Over the past year, the company has collected more than 17,000 soil samples across the property, screening roughly 14,000 of them with handheld XRF analysis to flag about 8,000 samples worth sending to a lab. That work, paired with expanded induced-polarisation surveying completed last summer, has narrowed the list to four priority zones - Southeast, Centro, Jengibre South and CN - alongside earlier-stage targets like Ginger Ridge, where past drilling returned 13.4 grams per tonne gold over 5 metres, and the CN zone, where a hand-dug trench returned 32.2 grams per tonne gold and 286 grams per tonne silver over 5.1 metres. Many of these targets already carry drill permits, and the company says an extended IP survey has now linked the Jengibre South and Peak zones with a single, continuous chargeability corridor - exactly the kind of geophysical signature that has guided GoldQuest's own discoveries next door.

Dominican Capital, Dominican Confidence

None of this exploration would be happening on the current timeline without a shift in who's funding it. A C$6.5 million private placement closed on January 9, anchored by Dominican institutional investors who collectively now hold about 20% of Precipitate's shares. It's an unusual shareholder profile for a junior explorer, and one chief executive Jeffrey Wilson has pointed to as evidence the jurisdiction itself is changing.

"We're in a market now where the gold market has significantly changed and improved. We're in a jurisdiction where we feel like there's strong support and a will to see these projects advance because they want mining to become a more significant part of their economy."

The GoldQuest Yardstick

Precipitate's pitch to investors leans heavily on its neighbour's recent history. For years, Precipitate's share price tracked GoldQuest's almost in lockstep, despite GoldQuest carrying an advanced resource and Precipitate carrying none. That relationship broke down over the past year as GoldQuest's stock climbed sharply on environmental approval progress and advancing feasibility work - a divergence Precipitate's management frames as unfinished business rather than a settled valuation gap.

"It obviously validates what we've been saying for some time, which is that you can get things done in the Dominican Republic. The government does in fact want to support mining and does see mining as an integral part of the economy."

A Government Statement, and a Measured Response

That confidence was tested directly in early May, when Dominican President Luis Abinader announced a temporary halt to activities at GoldQuest's Romero project in San Juan province, following public concerns. Precipitate moved quickly to clarify its own position: the announcement was specific to Romero, which remains in environmental evaluation with no exploitation permit yet granted, and does not extend to Precipitate's projects. 

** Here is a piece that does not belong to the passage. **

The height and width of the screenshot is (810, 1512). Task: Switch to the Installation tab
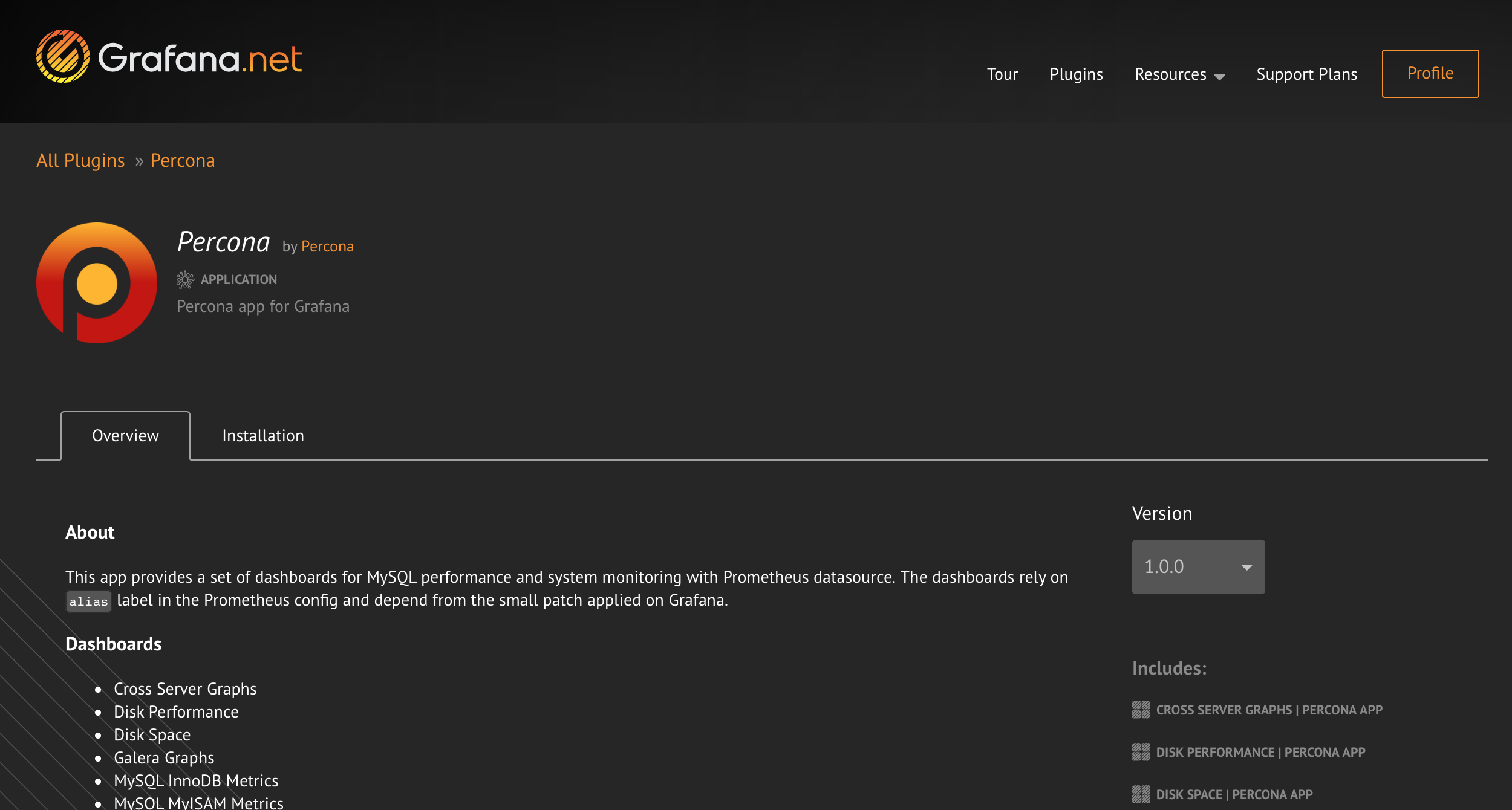tap(263, 436)
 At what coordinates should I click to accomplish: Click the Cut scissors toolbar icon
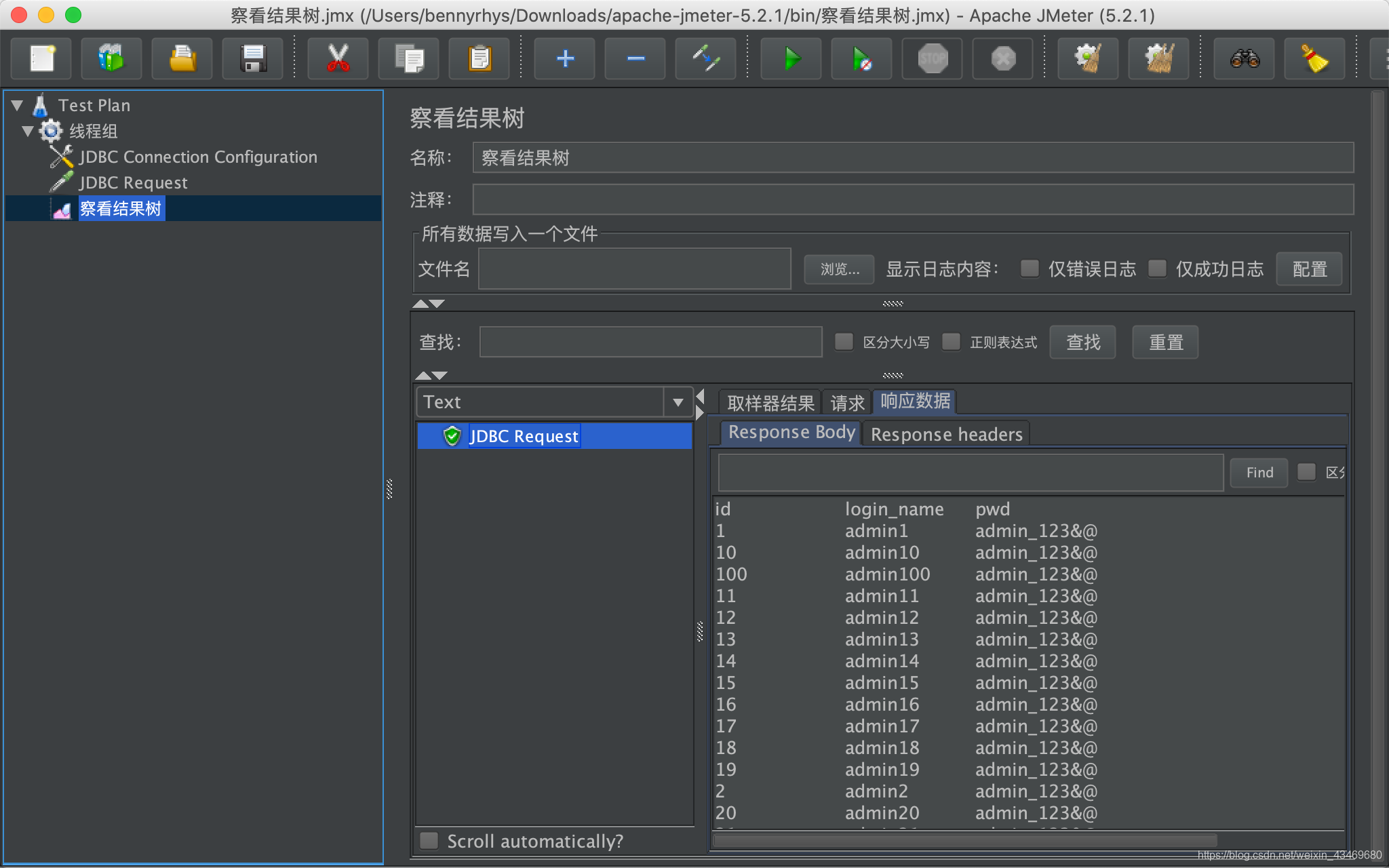coord(338,59)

Two of the company's three Dominican properties, Pueblo Grande and Ponton, sit outside San Juan province altogether, and all three remain in good standing on their existing exploration and drilling permits. Drilling at Pueblo Grande continued without interruption. For Juan de Herrera, which neighbours Romero and shares some of the same community geography, Precipitate has said it will stay close to local stakeholders and government officials before pushing the project further - treating the episode as a cue for patience rather than retreat.

Looking Ahead

It's a measured posture from a company that, on paper, has more going on than it has had in years: drill-ready ground at two projects, a third project at Ponton that is also fully permitted and drill-ready, board-level connections that include a GoldQuest co-founder and a former president of the Pueblo Viejo mining operation, and a Barrick royalty tucked into part of its Pueblo Grande land package as a quiet legacy of an old ground sale. None of it guarantees a discovery. But with assays pending from Pueblo Grande and an extensive 2026 drilling campaign still ahead across both projects, Precipitate's next few months look set to start answering some of the questions its neighbours have already been rewarded for answering.